The 2025 Russian Cup final (formally 'Superfinal' due to the competition structure) was the 33rd Russian Cup Final, the final match of the 2024–25 Russian Cup. It was played at Luzhniki Stadium in Moscow, Russia, on 1 June 2025, contested by Rostov and CSKA Moscow.

CSKA Moscow won the match 4–3 on penalties following a 0–0 draw after regular time. As winners, they earned the right to play against the winners of the 2024–25 Russian Premier League, Krasnodar, in the 2025 Russian Super Cup.

==Club competition history==
CSKA won the Soviet Cup 5 times and the Russian Cup 8 times previously, in 1945, 1948, 1951, 1955, 1990–91, 2001–02, 2004–05, 2005–06, 2007–08, 2008–09, 2010–11, 2012–13 and 2022–23.

Rostov won the Russian Cup once before, in the 2013–14 season.

_ _ _ _ _ _ _

* _TASKS FOR THIS EXERCISE_
**a)** Per the 2025 Russian Cup final text, what was the score of the penalty shootout CSKA Moscow won?
**b)** Write the next part of the 2025 Russian Cup final text, picking up after its last sentence.

* _DATASET EXCERPT_
_ _ _ _ _ _ _

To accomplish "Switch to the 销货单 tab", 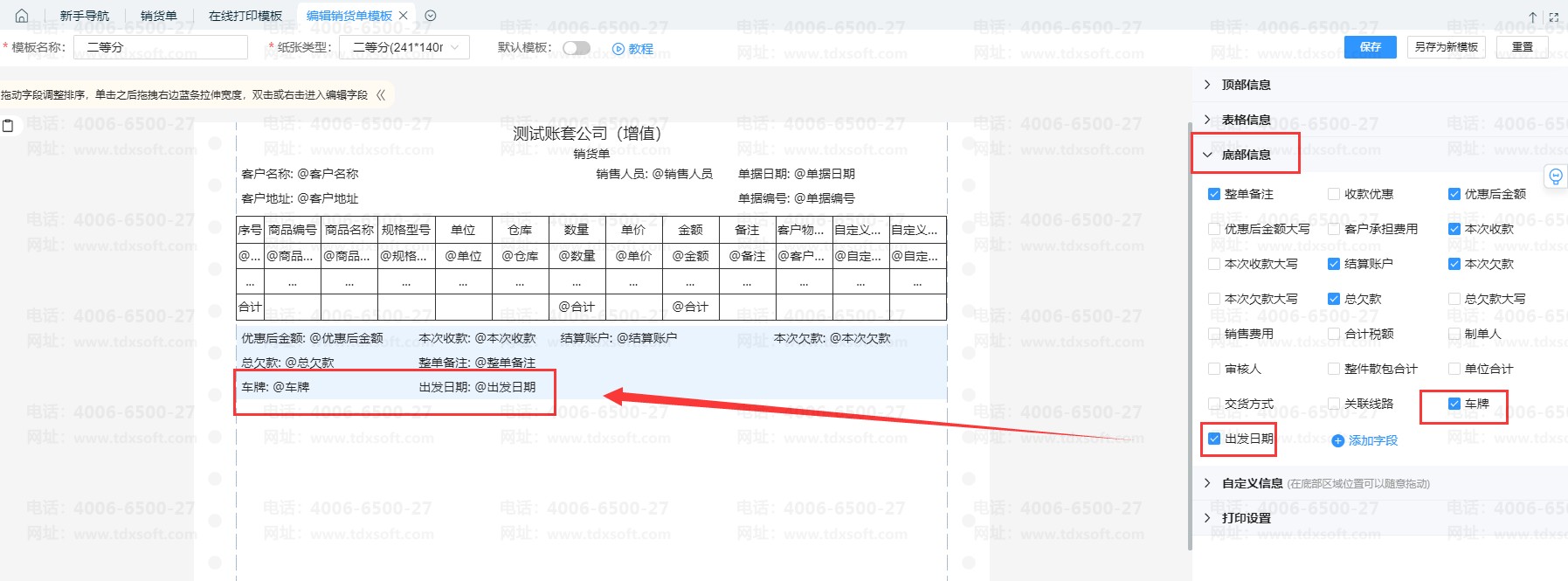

_ _ _ _ _ _ _

* _RESPONSES FOR EACH TASK_
**a)** 4–3

**b)**
==Path to the final==

Rostov finished the group stage of the cup in second place in group B. Rostov then eliminated Spartak Moscow in the RPL path quarterfinal and lost to Zenit St. Petersburg in the RPL path semi-final. It then (according to the double-elimination competition structure of the cup) transferred into the Regions path, where they eliminated Lokomotiv Moscow and then Spartak Moscow for the second time to reach the final.

CSKA won Group C at the group stage, then eliminated Rubin Kazan, Dynamo Moscow and Zenit St. Petersburg (the latter in the penalty shoot-out) to reach the final.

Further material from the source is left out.